L'Outaouais a reçu la note D dans le bulletin du Collectif régional de lutte à l'itinérance, soit un léger recul par rapport à l'an dernier.

Dure lutte à l'itinérance

Avec près d'un millier de personnes ayant eu recours à de l'hébergement d'urgence et plus de 138 000 repas servis par des organismes d'aide alimentaire en 2016, l'Outaouais obtient un D dans le plus récent bulletin Noir sur blanc du Collectif régional de lutte à l'itinérance en Outaouais (CRIO).

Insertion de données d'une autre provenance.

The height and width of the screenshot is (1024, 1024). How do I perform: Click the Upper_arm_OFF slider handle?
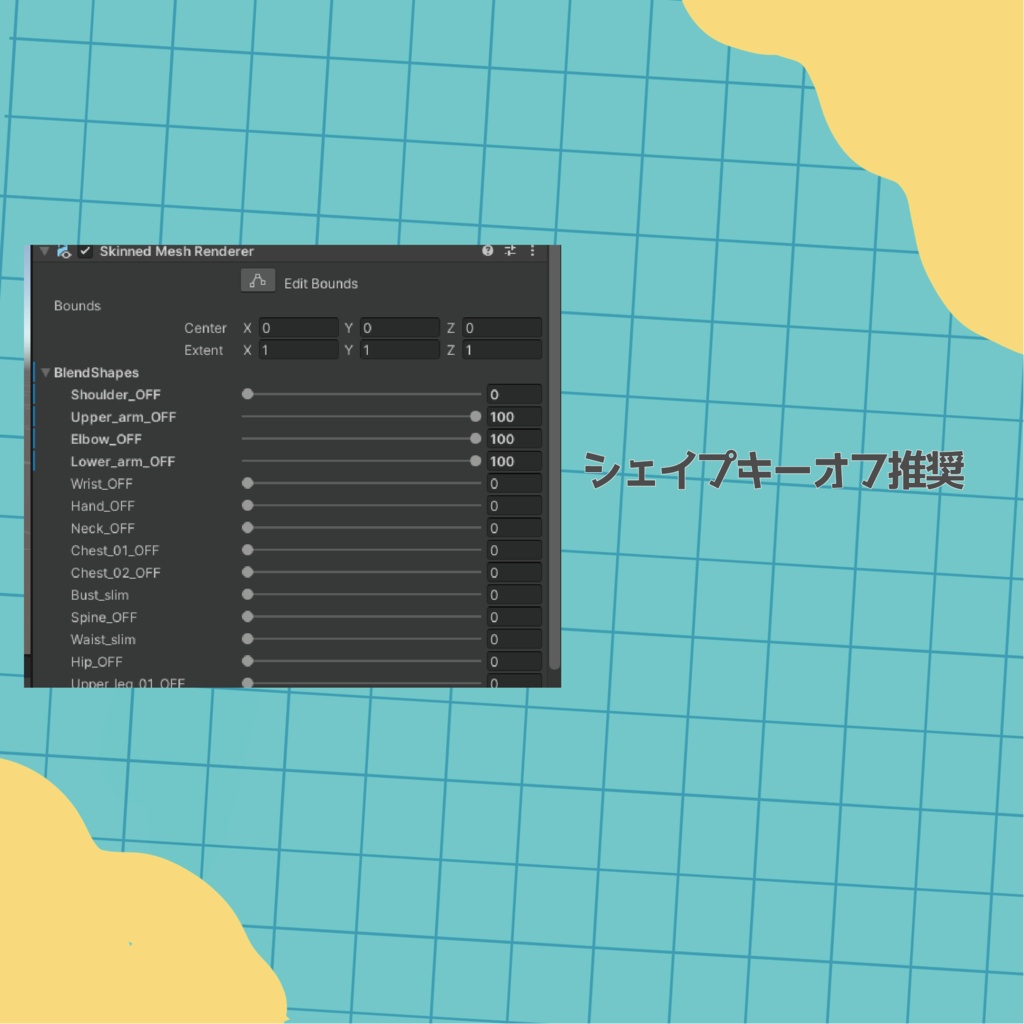[x=475, y=416]
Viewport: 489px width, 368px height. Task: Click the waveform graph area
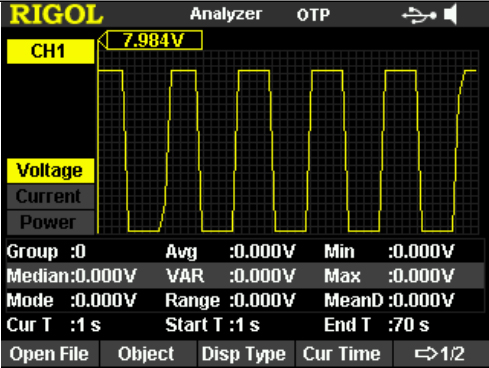pos(288,143)
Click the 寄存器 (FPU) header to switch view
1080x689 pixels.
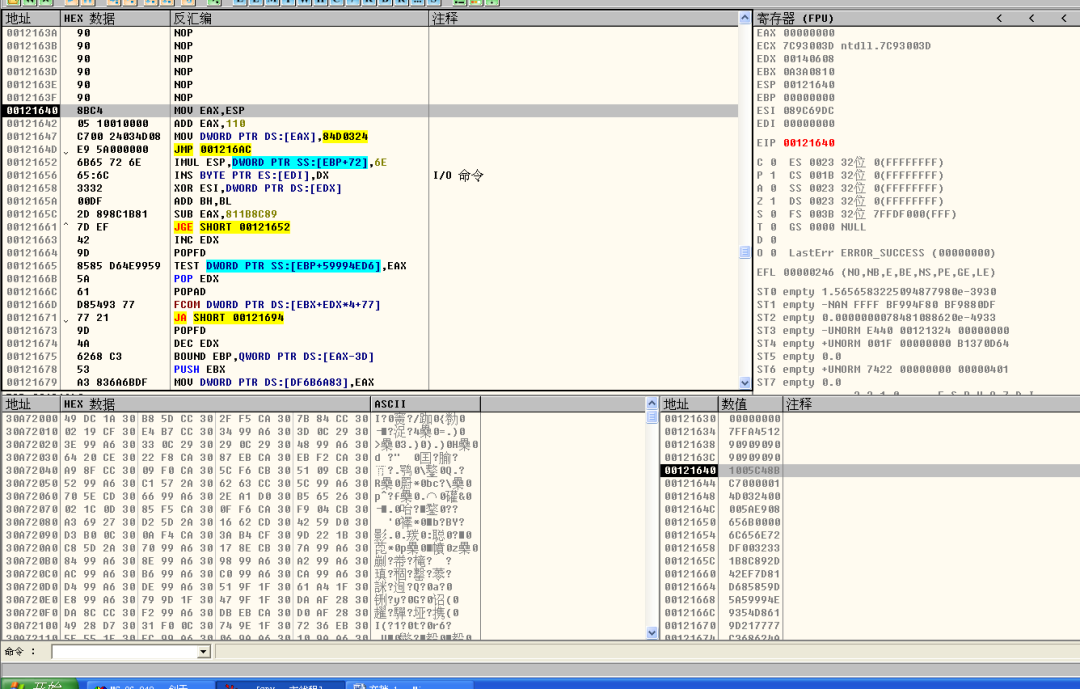point(795,19)
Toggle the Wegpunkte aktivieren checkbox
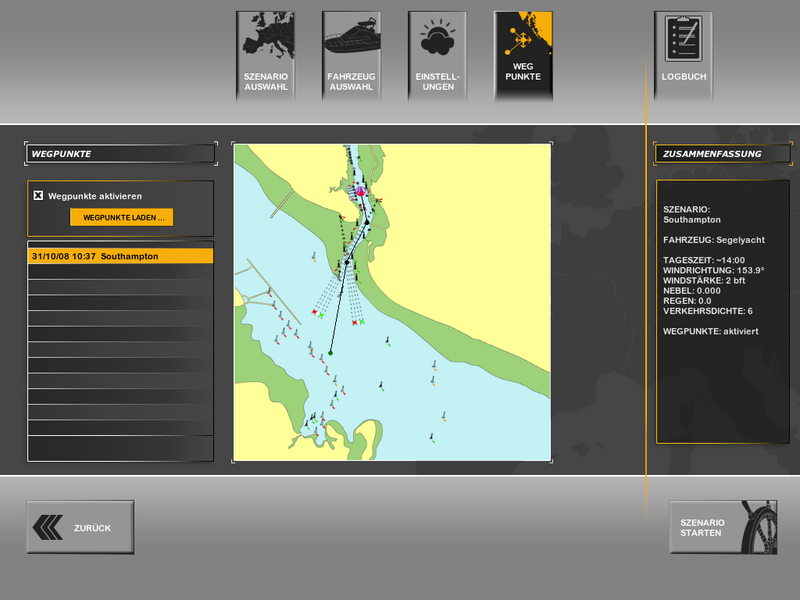Viewport: 800px width, 600px height. pyautogui.click(x=38, y=196)
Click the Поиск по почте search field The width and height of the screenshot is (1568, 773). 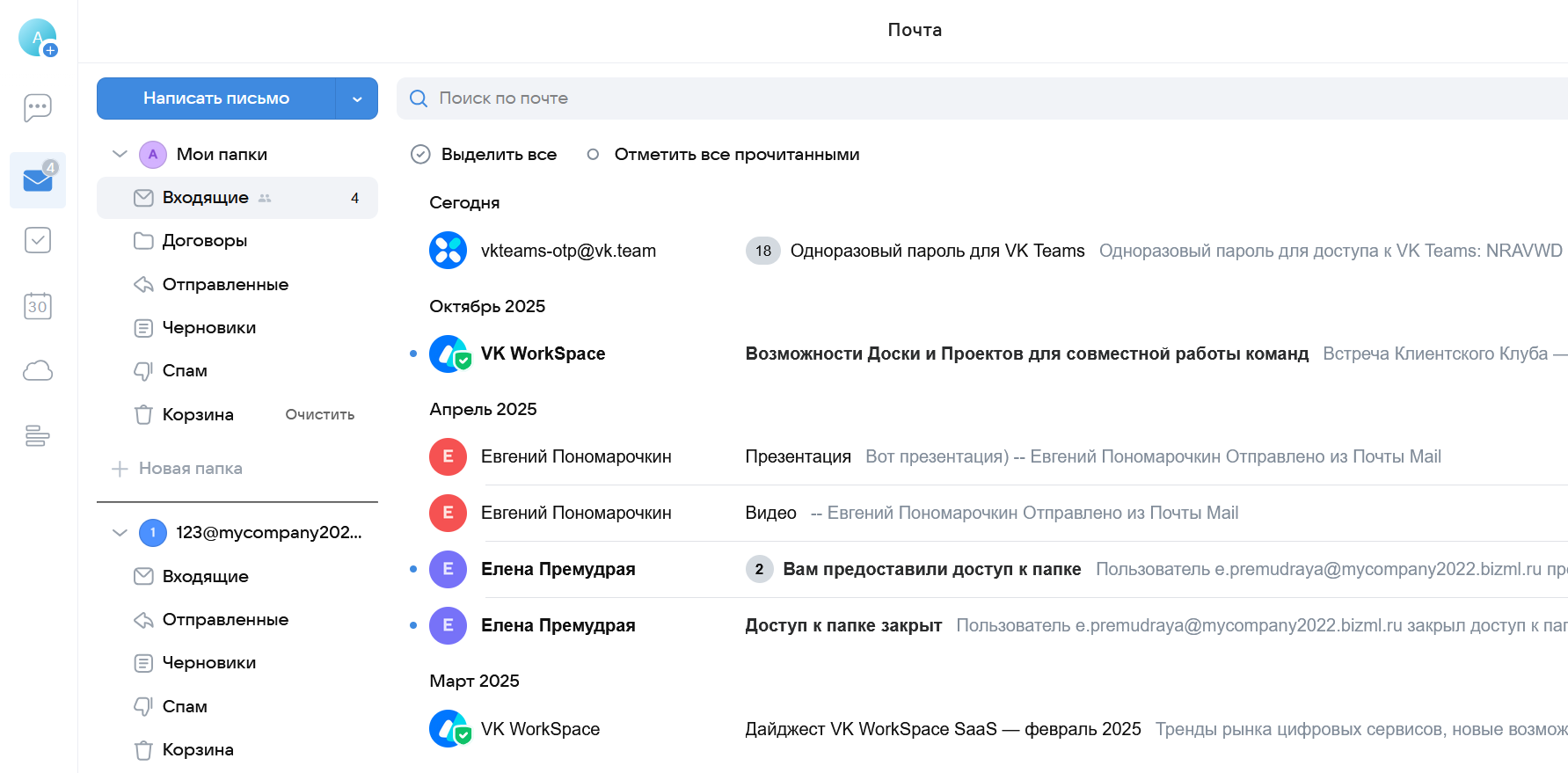(x=967, y=98)
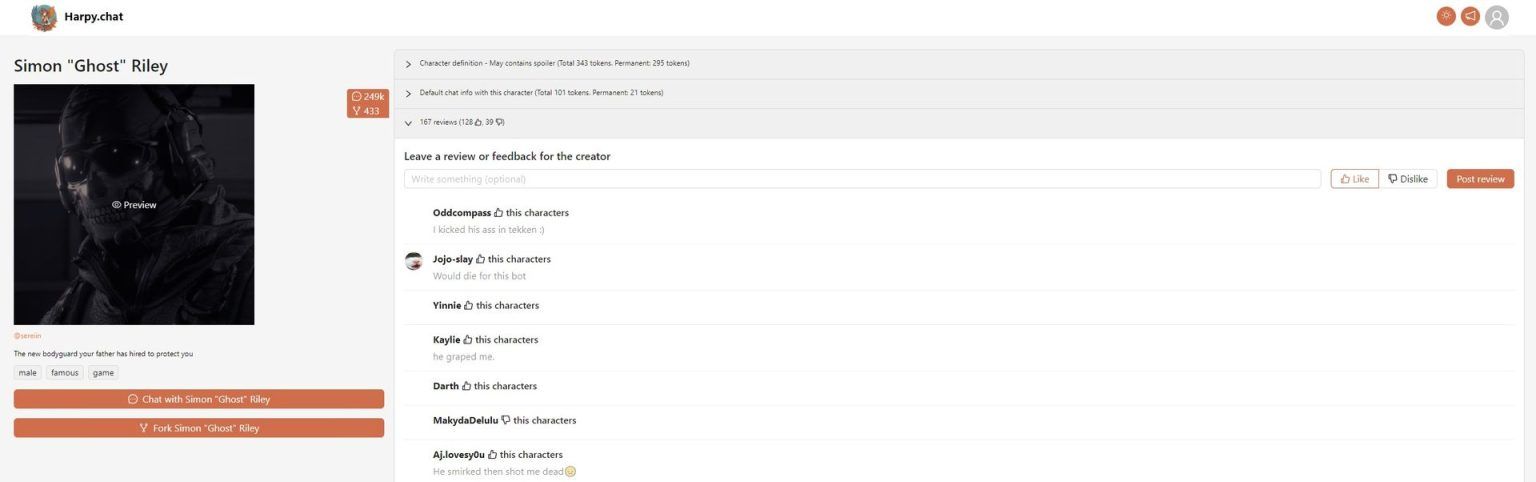This screenshot has width=1536, height=482.
Task: Click the 249k chat count badge
Action: coord(368,96)
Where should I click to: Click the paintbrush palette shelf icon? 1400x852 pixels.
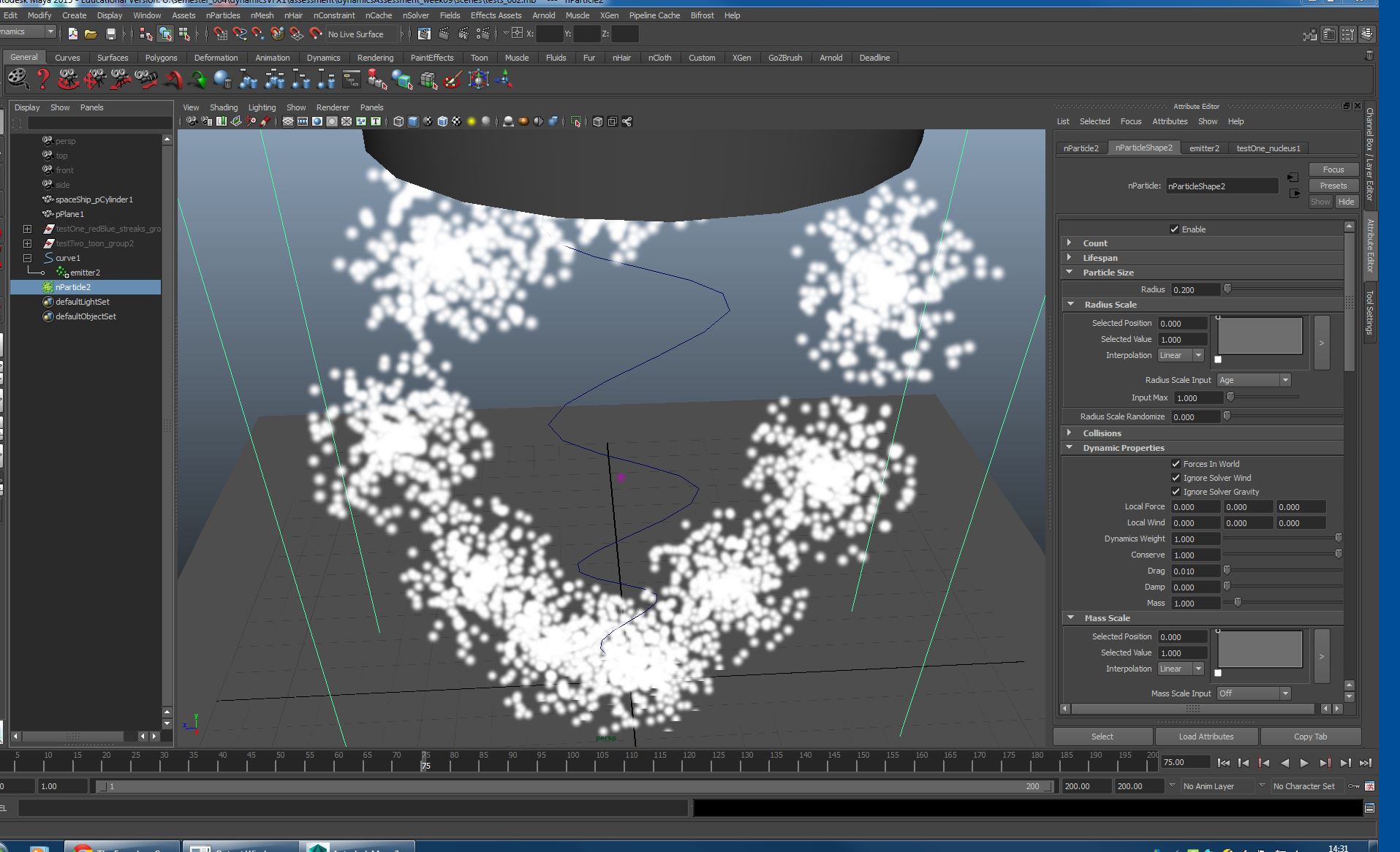(453, 80)
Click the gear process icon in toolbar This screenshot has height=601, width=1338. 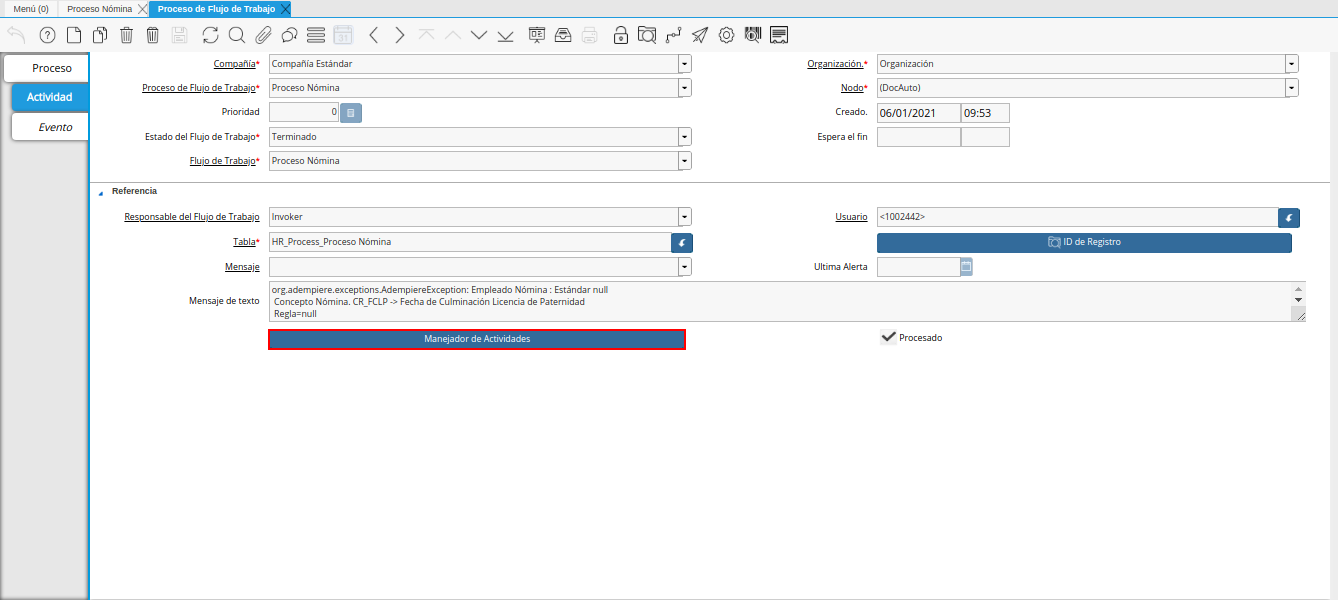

La 9e édition de ce bulletin dénote un «recul léger» de la situation, estime le CRIO, qui avait accordé la pire note - un E - en 2015. L'organisme déplore notamment un manque de financement, de même qu'un alourdissement du processus de reddition de compte envers les instances gouvernementales.
«Les mesures d'austérité et le désengagement des différents paliers gouvernementaux, ça affecte l'engrenage où les personnes qui vivent une situation de fragilité ou de marginalité finissent par tomber entre les mailles du filet, a souligner le coordonnateur du CRIO, Alexandre Ranger. À force de défaire le filet social, il y a de plus en plus de gros trous. [...] C'est difficile d'aider des personnes qui sont en grand besoin quand nous-mêmes on a de la misère à avoir une équipe qui peut se concentrer sur son travail.»
Les statistiques présentées par le CRIO sont peu reluisantes. Les ressources d'hébergement d'urgence de la région ont accueilli 937 personnes en 2016. 
Au chapitre de l'aide alimentaire, 138 052 repas ont été servis, une hausse de 17 % par rapport à 2015. Et le Centre alimentaire d'Aylmer «a été obligé de cesser de service des repas depuis le 31 mars 2016 faute de financement suffisante», déplore le CRIO en précisant que «la demande y était toujours».
Des problèmes d'arrimage entre le réseau public et les organismes sont aussi observés, affirme le directeur général du Centre d'intervention et de prévention en toxicomanie de l'Outaouais, Yves Séguin. Ce peut être le cas lorsque des personnes sortent de détention ou d'une unité de soins psychiatriques, a-t-il donné en exemple. Les organismes sont alors surchargés et ne peuvent répondre aux besoins de personnes dans l'immédiat, dénonce M. Séguin.